§ **Work required**
Report each line from the records where the string "computer" turns up.

Saved entries

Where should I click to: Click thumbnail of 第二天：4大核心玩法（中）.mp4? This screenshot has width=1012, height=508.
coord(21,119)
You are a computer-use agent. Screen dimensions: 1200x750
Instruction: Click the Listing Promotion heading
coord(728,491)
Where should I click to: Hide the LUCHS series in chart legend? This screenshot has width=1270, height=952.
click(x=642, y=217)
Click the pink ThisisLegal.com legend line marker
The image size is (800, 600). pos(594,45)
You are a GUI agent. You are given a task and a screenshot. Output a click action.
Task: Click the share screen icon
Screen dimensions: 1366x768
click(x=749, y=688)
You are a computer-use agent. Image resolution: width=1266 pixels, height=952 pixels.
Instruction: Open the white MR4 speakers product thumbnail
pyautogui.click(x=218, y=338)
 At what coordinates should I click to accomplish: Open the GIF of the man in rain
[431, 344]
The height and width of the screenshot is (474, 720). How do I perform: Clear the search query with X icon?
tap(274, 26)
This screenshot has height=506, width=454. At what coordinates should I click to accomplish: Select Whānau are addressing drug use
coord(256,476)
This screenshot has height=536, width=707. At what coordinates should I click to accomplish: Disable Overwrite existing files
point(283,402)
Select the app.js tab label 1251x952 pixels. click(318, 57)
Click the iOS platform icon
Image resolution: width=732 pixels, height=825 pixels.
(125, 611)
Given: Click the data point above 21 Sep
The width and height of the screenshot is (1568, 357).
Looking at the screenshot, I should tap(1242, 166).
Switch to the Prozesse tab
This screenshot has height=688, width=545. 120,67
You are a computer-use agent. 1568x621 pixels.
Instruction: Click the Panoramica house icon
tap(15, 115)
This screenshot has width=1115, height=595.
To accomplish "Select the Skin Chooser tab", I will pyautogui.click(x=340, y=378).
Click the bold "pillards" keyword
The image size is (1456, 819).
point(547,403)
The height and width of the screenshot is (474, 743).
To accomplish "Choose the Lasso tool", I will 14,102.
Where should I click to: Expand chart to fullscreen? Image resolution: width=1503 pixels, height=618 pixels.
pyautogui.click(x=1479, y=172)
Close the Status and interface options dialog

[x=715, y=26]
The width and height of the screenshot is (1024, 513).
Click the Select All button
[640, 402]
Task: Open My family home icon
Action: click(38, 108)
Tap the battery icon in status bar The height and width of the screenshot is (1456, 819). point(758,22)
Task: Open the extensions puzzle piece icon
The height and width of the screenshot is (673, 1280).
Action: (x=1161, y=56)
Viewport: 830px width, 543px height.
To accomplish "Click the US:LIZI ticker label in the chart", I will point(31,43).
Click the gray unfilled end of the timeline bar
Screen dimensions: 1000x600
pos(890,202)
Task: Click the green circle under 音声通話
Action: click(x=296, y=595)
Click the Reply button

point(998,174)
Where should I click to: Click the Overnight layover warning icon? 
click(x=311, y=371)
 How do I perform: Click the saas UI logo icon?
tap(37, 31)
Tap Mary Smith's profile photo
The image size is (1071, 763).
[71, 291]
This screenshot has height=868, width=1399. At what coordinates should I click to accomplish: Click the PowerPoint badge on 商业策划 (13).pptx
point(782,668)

§ **Exercise result**
You are a computer-use agent. Screen dimensions: 1200x750
You are a computer-use agent. Image resolution: width=1266 pixels, height=952 pixels.
You are a computer-use agent. 1568x621 pixels.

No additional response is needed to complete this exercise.